**AIM OF THE TASK:**
Once the line containing "has width=1048, height=866." has been printed, stop; print every line before it exactly, starting at the top of the material below.

□ □ □ □ □

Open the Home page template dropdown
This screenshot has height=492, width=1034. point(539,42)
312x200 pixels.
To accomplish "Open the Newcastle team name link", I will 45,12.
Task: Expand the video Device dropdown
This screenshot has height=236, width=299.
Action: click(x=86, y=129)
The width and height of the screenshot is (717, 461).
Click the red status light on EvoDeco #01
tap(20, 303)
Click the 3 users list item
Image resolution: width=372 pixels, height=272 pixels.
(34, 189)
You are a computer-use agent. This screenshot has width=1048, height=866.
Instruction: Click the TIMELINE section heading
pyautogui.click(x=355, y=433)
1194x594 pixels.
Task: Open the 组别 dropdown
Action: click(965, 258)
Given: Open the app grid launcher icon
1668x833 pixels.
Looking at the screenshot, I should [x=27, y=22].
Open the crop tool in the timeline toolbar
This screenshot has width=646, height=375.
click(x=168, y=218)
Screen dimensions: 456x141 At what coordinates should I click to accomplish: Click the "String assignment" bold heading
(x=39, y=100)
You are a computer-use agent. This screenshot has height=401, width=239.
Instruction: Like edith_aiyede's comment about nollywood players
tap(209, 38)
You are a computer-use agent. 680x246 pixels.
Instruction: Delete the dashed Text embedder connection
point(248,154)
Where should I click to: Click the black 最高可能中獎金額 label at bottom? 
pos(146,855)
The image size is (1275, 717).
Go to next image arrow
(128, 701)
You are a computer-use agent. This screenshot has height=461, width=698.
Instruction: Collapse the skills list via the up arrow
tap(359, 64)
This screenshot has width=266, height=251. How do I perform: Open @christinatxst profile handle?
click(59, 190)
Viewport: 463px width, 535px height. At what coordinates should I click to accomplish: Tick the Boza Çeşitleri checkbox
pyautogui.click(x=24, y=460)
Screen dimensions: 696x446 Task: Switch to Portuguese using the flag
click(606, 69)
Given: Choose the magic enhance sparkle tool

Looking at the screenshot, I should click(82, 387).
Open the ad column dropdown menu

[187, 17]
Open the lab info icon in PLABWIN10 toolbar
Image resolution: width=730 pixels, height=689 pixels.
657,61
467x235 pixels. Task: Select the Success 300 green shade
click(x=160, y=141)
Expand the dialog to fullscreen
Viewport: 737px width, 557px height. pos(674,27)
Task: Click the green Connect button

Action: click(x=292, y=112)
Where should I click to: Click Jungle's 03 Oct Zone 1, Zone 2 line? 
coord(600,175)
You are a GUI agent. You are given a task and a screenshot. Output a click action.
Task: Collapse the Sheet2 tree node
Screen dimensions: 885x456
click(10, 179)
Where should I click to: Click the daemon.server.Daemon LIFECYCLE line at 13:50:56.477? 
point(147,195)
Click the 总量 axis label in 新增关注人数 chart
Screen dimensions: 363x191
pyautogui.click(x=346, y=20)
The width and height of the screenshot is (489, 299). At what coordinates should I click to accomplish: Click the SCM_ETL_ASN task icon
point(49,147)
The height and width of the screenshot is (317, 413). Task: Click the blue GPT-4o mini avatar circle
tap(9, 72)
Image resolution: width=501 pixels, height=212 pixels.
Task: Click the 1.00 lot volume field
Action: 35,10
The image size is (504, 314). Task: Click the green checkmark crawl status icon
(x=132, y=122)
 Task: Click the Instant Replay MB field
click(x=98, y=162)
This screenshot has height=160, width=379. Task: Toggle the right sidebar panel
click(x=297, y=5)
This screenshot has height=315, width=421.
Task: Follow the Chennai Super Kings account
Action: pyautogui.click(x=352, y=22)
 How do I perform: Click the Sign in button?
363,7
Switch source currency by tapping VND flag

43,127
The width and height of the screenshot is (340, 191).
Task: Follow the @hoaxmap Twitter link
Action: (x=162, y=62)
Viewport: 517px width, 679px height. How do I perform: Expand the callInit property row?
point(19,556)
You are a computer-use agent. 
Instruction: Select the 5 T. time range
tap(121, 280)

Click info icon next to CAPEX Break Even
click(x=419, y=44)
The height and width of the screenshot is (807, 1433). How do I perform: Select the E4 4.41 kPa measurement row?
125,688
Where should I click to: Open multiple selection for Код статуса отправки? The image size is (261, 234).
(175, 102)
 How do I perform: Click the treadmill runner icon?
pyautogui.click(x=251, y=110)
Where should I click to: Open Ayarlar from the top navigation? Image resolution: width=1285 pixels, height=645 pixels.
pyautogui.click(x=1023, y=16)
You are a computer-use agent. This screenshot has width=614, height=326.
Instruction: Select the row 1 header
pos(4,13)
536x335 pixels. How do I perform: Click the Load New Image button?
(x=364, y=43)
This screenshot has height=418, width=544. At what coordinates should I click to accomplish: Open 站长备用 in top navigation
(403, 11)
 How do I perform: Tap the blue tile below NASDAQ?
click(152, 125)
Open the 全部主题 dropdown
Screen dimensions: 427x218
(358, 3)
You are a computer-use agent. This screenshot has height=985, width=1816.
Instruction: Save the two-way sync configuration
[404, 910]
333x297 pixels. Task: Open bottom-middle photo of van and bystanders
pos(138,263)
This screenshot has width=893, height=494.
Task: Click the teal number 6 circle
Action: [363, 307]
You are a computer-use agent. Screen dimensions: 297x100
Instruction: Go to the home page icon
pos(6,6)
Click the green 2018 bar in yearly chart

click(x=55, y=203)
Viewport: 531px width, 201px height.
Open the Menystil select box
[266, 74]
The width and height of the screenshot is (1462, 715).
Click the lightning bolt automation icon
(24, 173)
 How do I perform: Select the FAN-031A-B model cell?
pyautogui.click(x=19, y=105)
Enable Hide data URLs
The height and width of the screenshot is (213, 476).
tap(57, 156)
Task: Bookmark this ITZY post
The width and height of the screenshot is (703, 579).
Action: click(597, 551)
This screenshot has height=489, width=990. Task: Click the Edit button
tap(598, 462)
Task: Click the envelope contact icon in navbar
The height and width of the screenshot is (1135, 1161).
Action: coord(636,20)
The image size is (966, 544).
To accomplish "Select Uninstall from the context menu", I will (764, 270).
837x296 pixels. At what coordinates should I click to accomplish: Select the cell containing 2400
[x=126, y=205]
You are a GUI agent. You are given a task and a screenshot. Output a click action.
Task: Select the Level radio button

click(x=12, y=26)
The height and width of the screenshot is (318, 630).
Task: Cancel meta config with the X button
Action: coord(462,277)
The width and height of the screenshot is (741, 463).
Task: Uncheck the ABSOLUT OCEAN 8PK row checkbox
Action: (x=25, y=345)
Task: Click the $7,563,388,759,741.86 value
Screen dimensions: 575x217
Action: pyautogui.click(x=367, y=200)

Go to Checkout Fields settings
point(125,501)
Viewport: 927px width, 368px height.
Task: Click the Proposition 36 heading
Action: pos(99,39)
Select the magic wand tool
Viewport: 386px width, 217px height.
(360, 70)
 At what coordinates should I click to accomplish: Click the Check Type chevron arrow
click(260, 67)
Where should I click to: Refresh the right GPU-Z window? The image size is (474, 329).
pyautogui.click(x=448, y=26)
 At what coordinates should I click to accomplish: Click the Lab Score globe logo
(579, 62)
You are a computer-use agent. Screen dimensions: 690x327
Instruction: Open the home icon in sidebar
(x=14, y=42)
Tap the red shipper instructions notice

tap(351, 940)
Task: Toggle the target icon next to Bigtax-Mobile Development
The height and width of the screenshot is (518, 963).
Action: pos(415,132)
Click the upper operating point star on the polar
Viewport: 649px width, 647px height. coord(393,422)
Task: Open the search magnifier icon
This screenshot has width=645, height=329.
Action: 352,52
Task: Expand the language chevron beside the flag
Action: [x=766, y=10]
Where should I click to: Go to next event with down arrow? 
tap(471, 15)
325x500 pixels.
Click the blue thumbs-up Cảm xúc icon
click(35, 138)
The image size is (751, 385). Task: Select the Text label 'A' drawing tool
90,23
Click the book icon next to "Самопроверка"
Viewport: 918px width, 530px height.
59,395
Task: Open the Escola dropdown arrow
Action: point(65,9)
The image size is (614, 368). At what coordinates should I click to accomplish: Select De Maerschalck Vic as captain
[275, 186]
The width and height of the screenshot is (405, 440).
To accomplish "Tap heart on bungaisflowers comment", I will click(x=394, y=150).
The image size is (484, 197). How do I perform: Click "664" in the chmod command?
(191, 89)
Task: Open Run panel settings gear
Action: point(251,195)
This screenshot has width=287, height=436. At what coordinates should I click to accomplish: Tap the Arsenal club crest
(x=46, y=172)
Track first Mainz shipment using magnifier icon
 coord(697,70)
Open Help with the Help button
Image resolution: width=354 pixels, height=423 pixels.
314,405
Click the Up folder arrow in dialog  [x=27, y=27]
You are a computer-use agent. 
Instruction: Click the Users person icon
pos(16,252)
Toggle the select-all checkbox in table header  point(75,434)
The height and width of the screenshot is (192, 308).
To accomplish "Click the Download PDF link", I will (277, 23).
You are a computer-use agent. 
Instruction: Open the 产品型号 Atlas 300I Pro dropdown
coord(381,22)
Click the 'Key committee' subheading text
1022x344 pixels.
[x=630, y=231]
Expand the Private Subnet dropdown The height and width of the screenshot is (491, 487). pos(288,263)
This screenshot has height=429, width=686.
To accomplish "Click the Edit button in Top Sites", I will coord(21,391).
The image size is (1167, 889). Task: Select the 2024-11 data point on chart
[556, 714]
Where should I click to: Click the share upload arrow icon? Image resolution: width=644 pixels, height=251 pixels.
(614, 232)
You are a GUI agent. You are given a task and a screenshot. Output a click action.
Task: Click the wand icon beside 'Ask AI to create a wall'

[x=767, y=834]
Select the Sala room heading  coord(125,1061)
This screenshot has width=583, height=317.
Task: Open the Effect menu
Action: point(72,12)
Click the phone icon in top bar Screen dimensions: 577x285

□ □ □ □ □

**SOLUTION:**
Open the Home page template dropdown
This screenshot has height=492, width=1034. point(539,42)
312x200 pixels.
To accomplish "Open the Newcastle team name link", I will 45,12.
Task: Expand the video Device dropdown
This screenshot has height=236, width=299.
Action: click(x=86, y=129)
The width and height of the screenshot is (717, 461).
Click the red status light on EvoDeco #01
tap(20, 303)
Click the 3 users list item
Image resolution: width=372 pixels, height=272 pixels.
(34, 189)
You are a computer-use agent. This screenshot has width=1048, height=866.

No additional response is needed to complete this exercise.